Land der Dichter
Einen murkeligen Begriff wie "Kadett" darf man König Kunde heute nicht mehr vorsetzen. "Klingen" soll der Name bereits für die Einstiegsmodelle, international soll man ihn auch verstehen. Missgriffe wie einen "Pajero" möchte man durch die Dienste hochbezahlter Agenturen vermeiden, bedeutet das Wort im Spanischen doch schlicht "Wichser". Das Bestreben einen unverwechselbaren und dabei weltweit sinnfreien Wohlklang zu kreieren, produziert Namen wie Vectra oder Qashqai. Gerade weil diese Kunstworte rein gar nichts bedeuten, können sie auch kaum der Orientierung dienen. Hinter Nissans "Qashqai" könnte sich ein beinharter Offroader oder ein Familientransporter verbergen, tatsächlich ist es ein kompaktes Crossoverfahrzeug. Wer - wie VW - nicht auf komplette Neuschöpfungen vertraut, muss mit unangenehmen Überraschungen leben. Der Hang zur Mytholgie beim Eos (Göttin der Morgenröte) und Phaeton (Sohn des Sonnengottes) ist nicht ungefährlich. In der Malerei ist Herr Phaeton wohlbekannt, weil ausgerechnet er mit seinem Sonnenwagen einen Unfall mit so schrecklichen Verwüstungen anrichtete, dass ihn Gottvater Zeus auf der Stelle mit Blitzschlag hinrichtete. Die Kunstbanausen von Volkswagen bemerkten erst sehr spät, dass ein göttlicher Bruchpilot Pate fürs Flaggschiff stand.

Bereitgestellte Daten ::
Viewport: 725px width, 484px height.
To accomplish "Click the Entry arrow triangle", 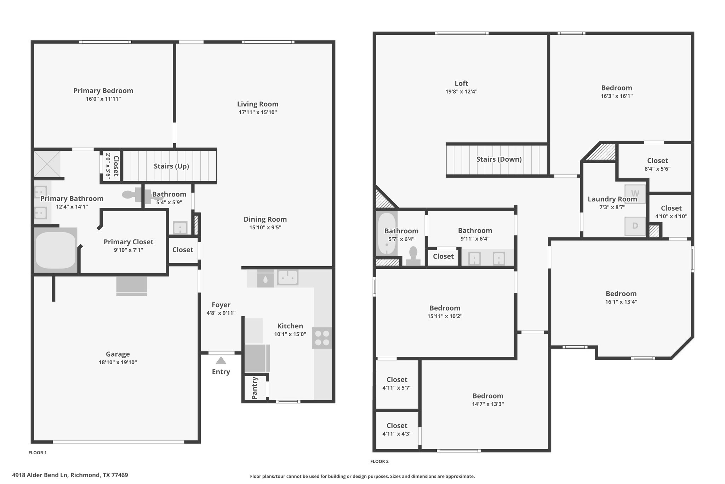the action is pos(221,360).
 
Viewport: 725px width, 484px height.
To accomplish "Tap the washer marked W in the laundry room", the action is pos(635,194).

Arbeitsauftrag :: Setzen Sie den Textauszug über Automodellnamen im Anschluss an seinen letzten Satz fort. Die Daten sind eigenständiges Material und stehen in keinem Zusammenhang mit dem Textauszug über Automodellnamen.

Antwort ::
Irrsinn mit System
Immerhin halten Hersteller wie etwa BMW, Peugeot und Audi auf Zucht und Zahlen. Mit kleinen Nummern fängt es an, wachsen die Ziffern, wird auch der Wagen größer. A2, A3, A4, A6, A8 und 107, 207, 306 etc. Wer aus der Reihe tanzt bekommt eine Sonderkombination. Q7 und TT in Ingolstadt und "1007" bei den Franzosen. Das hört sich so einfach und so klar an. Das stringente System wird leider schnell abstrus. In der Praxis kann nur der Kenner eine Ordnung erkennen. Für besondere Karosserieformen gibt es einen Kunstbegriff. "Kombi" sagt jeder, also sprechen wir von einem "A6 Avant". Unter einem Blechkleid kann sich vom Vier-Zylinder-Diesel-Sparmotor bis zum 8-Zylinder-Motor alles verstecken, das möchte man zeigen. Häufig und verständlich mit einer Ziffernfolge, die den Hubraum andeutet. Meistens - aber nicht immer: Ein "BMW 335i" hat exakt 2979 ccm Hubraum, aber mehr Leistung als ein anderer Drei-Liter-Benziner von BMW. Daher der Ziffern-Zuschlag. Wenn man sich an die Regeln hält, heißt es: "Audi A6 3.0 Avant". Ähnlich wie beim Alltagsbegriff "Kombi" darf es jetzt nicht allzu simpel mit Diesel oder Benziner weitergehen, hier kommen durchaus ernstgemeinte Abkürzungen hinzu. Was Fsi, Tdi, Hdi etc. bedeuten mögen, weiß selbst der Besitzer nicht mehr. Beim Audi hieße das jetzt "Audi A6 Avant 3.0 TDI". Kommt noch ein Allrad - im Audi-Deutsch "quattro" - hinzu, will der Mittelklassekombi mit "Audi A6 Avant 3.0 TDI quattro" angesprochen werden. Damit noch nicht genug der Konfusion aus Ingolstadt. Selbst der Grundpfeiler der Namensgebung, das "A" steht zur Disposition und kann durch ein "S" für sportliche Modelle und "RS" für noch sportlichere Modelle ersetzt werden.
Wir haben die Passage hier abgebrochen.